Auteur : Christian Fleury Date : mai 2015 Structure de recherche associée à la MRSH : ESO-Caen |
Cette photographie semble anodine au premier regard : un pêcheur rangeant ses paniers, une mer pas vraiment déchaînée, en arrière-plan quelques « cailloux », comme on dit dans ce secteur situé entre Bretagne et Normandie. Mais cette apparente sérénité est trompeuse. Ici, sur le plateau des Minquiers, les courants et les coefficients de marée atteignent des vitesses et des hauteurs rarement égalées dans le monde. En fonction de ce coefficient qui varie quotidiennement, de l’heure du jour, des conditions atmosphériques et de houle, des milliers de rochers affleurent ou restent immergés, constituant autant de pièges pour le navigateur. Il n’est donc pas étonnant que cette vaste zone de 200 km² pourtant située au cœur d’une région densément peuplée, s’avère un territoire de pêche uniquement réservé aux plus aguerris. De fait, ils ne sont guère plus d’une dizaine de petits bateaux, Jersiais et Français confondus, pour venir y exploiter la très abondante ressource en crustacés. Dépositaires d’un savoir-faire impressionnant, pratiquant un métier valorisant et dangereux, la plupart d’entre eux travaillent seuls. Ils ramènent quotidiennement vers Jersey ou Granville les homards que l’on retrouvera ensuite sur les tables des meilleurs restaurants.

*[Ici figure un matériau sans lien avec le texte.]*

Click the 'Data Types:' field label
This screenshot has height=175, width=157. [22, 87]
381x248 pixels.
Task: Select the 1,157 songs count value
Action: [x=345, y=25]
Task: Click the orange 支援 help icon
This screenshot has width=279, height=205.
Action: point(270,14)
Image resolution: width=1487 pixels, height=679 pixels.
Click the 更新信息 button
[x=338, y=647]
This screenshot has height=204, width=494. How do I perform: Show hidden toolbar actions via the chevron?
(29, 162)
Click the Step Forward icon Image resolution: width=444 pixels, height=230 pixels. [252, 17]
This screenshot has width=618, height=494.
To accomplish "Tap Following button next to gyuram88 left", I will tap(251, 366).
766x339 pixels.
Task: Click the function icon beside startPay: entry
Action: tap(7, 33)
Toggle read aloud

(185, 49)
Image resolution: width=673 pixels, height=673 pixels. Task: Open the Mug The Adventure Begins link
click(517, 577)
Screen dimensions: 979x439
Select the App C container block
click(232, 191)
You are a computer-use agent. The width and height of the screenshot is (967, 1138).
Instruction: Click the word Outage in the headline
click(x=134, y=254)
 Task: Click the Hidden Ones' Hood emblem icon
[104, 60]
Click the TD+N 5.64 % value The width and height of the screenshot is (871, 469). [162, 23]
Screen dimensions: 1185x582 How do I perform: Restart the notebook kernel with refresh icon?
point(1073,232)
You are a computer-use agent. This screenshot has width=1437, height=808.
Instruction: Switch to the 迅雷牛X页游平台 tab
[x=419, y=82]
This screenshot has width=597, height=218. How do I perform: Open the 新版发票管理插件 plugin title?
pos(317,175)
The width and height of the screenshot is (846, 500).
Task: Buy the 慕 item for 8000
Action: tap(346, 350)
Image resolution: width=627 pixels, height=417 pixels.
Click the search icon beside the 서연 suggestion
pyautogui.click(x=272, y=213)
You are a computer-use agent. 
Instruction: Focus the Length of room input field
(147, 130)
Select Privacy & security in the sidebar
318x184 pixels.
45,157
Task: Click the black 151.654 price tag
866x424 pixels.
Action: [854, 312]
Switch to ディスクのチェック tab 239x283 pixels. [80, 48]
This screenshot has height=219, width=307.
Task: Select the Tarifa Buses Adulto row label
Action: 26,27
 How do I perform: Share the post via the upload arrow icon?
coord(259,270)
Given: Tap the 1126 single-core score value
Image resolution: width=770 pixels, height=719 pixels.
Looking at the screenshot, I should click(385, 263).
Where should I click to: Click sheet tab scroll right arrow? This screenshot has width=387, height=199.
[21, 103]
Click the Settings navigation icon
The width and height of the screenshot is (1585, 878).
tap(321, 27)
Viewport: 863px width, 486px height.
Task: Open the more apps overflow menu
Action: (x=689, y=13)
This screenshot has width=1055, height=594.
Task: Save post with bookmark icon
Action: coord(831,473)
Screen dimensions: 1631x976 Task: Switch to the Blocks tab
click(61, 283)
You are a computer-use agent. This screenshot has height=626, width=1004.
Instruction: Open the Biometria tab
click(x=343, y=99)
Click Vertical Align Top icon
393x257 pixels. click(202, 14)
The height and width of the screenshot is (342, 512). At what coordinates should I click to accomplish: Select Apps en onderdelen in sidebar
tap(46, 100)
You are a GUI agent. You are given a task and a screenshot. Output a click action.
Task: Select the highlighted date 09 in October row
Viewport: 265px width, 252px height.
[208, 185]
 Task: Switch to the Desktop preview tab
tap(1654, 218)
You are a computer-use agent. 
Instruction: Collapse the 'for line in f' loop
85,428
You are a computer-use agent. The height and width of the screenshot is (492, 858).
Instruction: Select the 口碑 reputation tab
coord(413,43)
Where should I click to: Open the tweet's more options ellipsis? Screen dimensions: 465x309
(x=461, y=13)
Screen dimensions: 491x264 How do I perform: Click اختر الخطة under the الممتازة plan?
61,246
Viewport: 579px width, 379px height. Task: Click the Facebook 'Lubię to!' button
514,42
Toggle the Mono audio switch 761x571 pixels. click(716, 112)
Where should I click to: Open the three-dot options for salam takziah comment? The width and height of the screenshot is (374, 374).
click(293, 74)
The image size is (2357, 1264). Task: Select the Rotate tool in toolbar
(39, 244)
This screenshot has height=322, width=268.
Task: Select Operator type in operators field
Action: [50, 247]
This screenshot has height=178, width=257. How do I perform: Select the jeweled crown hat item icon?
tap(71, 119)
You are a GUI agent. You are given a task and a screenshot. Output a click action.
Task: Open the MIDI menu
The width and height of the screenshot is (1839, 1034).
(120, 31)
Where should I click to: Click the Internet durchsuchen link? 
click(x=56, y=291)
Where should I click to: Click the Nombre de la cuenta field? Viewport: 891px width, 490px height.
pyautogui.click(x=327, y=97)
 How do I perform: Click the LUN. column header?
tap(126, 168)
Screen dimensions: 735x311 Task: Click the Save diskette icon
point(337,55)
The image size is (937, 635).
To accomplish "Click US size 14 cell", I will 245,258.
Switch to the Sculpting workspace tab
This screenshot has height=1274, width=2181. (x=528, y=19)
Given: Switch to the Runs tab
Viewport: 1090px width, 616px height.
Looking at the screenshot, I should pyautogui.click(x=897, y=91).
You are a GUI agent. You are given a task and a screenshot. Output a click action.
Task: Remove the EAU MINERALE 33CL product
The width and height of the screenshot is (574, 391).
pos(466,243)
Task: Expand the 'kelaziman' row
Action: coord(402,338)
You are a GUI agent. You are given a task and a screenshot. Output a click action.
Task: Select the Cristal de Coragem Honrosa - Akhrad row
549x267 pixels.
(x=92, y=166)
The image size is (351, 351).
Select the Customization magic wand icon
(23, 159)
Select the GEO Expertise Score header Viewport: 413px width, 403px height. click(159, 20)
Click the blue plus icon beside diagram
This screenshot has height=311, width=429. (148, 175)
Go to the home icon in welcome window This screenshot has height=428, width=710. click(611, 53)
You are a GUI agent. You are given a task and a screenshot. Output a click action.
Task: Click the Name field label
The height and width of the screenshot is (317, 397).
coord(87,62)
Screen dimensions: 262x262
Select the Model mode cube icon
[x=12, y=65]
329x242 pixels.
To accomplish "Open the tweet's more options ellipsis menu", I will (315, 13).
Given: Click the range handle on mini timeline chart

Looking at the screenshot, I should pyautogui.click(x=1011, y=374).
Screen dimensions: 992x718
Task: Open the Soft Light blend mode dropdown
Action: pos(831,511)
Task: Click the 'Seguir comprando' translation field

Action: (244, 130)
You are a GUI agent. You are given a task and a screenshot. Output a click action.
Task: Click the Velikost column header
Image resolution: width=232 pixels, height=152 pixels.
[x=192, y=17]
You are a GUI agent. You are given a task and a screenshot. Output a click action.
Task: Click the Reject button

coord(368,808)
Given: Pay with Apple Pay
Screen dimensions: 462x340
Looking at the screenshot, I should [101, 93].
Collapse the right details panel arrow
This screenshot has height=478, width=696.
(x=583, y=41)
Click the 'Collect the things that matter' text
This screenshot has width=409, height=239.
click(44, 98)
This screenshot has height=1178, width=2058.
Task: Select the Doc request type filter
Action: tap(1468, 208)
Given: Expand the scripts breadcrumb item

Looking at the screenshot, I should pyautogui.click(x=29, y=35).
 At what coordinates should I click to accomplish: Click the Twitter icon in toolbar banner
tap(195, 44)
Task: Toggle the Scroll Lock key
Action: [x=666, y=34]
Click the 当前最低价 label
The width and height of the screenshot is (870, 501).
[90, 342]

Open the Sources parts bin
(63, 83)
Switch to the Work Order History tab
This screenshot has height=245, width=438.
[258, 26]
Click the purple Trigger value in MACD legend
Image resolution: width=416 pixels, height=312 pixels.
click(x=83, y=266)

La présence de ce pêcheur français dans les eaux du bailliage de Jersey, sous souveraineté britannique bien que situées dans une échancrure prononcée du littoral du nord-ouest de la France, ne va pas de soi. Elle découle d’une longue histoire émaillée de querelles de voisinage et jalonnée par une succession d’accords locaux, d’arbitrages internationaux, de traités franco-britanniques ayant finalement reconnu les droits historiques des pêcheurs français riverains. L’accord de la baie de Granville qui organise cette cohabitation constitue à ce titre un exemple particulièrement abouti de partage de l’espace marin, question dont les représentations, qu’elles soient cartographiques ou photographiques, rendent rarement compte de la complexité.
Vers d’autres horizons et à d’autres échelles, la diversification et l’intensification des enjeux économiques, stratégiques et symboliques rendent de plus en plus cruciale la question du partage de la mer. Celle-ci constitue un immense chantier juridique pour les instances internationales et les États, un défi pour les différents intervenants impliqués dans son exploitation, ainsi qu’un terrain de recherche passionnant pour les chercheurs en géographie.
Christian Fleury est chercheur associé à ESO-Caen. Ses travaux portent essentiellement sur les problématiques insulaires ainsi que sur les enjeux territoriaux et sociaux du partage de la mer, avec la Normandie mais également Saint-Pierre-et-Miquelon et Trinidad comme principaux terrains de recherche.